Think Globally, Act Locally: Regulated Deployment of Polysaccharide Degradation Abilities by our Symbiotic Gut Bacteria

Symbiotic microorganisms expand human digestive physiology by providing an armament of glycan‐degrading enzymes that are absent in the human genome. Dietary glycans, mixed with endogenous mucus, present a diverse menu of carbohydrates, which the trillions of microorganisms that inhabit the colon have adapted strategies to sense, triage and degrade. Understanding which of the hundreds of species of gut microbes consume each nutrient, how glycan degradation abilities vary among taxa and what molecular mechanisms are involved, are central problems in defining the relationship between diet, microbiota and health. We are taking microbiological, genomic, genetic and biochemical approaches to address these problems. Our results have revealed that members of the Bacteroidetes are major contributors to complex carbohydrate digestion and rely on expression of discrete gene clusters that each encodes the requisite proteins to catabolize a particular glycan. Each gene cluster is activated by a locally encoded transcription factor that participates in carbohydrate sensing and metabolism. In a single bacterium, many dozen individual gene clusters could simultaneously be triggered to respond to available nutrients.
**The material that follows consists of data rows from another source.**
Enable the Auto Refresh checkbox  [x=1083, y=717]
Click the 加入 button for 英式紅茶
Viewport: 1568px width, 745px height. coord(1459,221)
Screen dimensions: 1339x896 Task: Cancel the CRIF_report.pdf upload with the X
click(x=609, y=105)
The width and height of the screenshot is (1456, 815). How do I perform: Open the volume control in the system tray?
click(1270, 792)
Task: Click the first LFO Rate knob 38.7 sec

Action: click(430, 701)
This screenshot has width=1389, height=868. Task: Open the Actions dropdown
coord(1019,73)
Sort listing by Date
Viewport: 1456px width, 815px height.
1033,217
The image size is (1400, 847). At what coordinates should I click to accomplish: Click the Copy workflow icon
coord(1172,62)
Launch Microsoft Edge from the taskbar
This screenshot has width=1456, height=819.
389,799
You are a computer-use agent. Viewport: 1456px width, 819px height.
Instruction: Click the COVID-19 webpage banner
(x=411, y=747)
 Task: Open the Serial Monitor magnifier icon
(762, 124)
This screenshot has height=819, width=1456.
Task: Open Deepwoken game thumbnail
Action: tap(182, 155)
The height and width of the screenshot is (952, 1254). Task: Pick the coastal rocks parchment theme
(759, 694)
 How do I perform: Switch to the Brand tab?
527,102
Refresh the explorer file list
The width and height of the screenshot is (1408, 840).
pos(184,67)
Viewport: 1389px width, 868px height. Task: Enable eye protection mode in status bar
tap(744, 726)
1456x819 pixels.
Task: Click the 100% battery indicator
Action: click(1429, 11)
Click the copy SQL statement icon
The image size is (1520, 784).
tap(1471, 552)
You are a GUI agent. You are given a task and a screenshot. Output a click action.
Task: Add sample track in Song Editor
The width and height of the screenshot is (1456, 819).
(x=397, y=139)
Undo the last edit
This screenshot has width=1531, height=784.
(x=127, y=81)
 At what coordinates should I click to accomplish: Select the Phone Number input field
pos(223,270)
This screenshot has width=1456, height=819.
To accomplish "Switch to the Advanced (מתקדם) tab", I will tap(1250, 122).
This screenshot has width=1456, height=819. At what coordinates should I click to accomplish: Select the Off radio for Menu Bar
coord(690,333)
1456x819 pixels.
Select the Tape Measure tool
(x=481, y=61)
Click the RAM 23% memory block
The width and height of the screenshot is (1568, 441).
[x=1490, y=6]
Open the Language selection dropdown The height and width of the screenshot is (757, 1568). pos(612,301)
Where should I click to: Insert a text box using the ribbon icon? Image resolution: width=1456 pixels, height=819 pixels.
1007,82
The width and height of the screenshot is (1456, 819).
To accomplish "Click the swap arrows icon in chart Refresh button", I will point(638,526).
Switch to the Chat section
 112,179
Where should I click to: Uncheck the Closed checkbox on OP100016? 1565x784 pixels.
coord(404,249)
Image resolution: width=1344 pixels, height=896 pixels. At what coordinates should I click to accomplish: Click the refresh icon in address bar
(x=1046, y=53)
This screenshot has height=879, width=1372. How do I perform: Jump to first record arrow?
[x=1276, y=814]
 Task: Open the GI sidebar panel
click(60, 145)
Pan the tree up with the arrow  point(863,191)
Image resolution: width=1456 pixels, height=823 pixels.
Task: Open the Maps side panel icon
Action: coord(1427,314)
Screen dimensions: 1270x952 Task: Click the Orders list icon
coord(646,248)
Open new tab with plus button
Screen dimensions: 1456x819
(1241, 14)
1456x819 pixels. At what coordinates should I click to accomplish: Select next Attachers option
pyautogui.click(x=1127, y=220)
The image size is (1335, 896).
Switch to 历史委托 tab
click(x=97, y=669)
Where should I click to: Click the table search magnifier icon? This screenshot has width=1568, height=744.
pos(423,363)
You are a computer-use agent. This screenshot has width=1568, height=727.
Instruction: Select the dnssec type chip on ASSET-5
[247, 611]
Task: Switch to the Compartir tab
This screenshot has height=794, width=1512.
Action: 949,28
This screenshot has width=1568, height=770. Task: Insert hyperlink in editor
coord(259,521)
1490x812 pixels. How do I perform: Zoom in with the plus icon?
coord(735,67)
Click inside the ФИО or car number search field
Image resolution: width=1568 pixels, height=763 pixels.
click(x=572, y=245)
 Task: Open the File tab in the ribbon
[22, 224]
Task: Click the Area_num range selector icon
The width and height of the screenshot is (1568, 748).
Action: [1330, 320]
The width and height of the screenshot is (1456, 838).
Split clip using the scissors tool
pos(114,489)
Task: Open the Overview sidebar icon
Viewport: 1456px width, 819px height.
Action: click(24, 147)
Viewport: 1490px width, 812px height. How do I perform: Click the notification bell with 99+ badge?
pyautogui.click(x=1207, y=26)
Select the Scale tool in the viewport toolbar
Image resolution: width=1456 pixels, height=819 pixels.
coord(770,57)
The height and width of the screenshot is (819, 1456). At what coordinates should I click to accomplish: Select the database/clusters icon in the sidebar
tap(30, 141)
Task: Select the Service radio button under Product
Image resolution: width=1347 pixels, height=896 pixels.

Yet, in experimental conditions, there is an ordered progression of carbohydrate utilization, reminiscent of catabolite repression. We are exploring the phenomenon of catabolite prioritization in gut Bacteroidetes and the mechanisms involved. Our results reveal that sensing and metabolic triaging of glycans varies among species, underscoring the idea that these phenomena are likely to be hidden drivers of microbiota dynamics and may dictate which microorganisms preferentially commit to various niches in a constantly changing nutritional environment.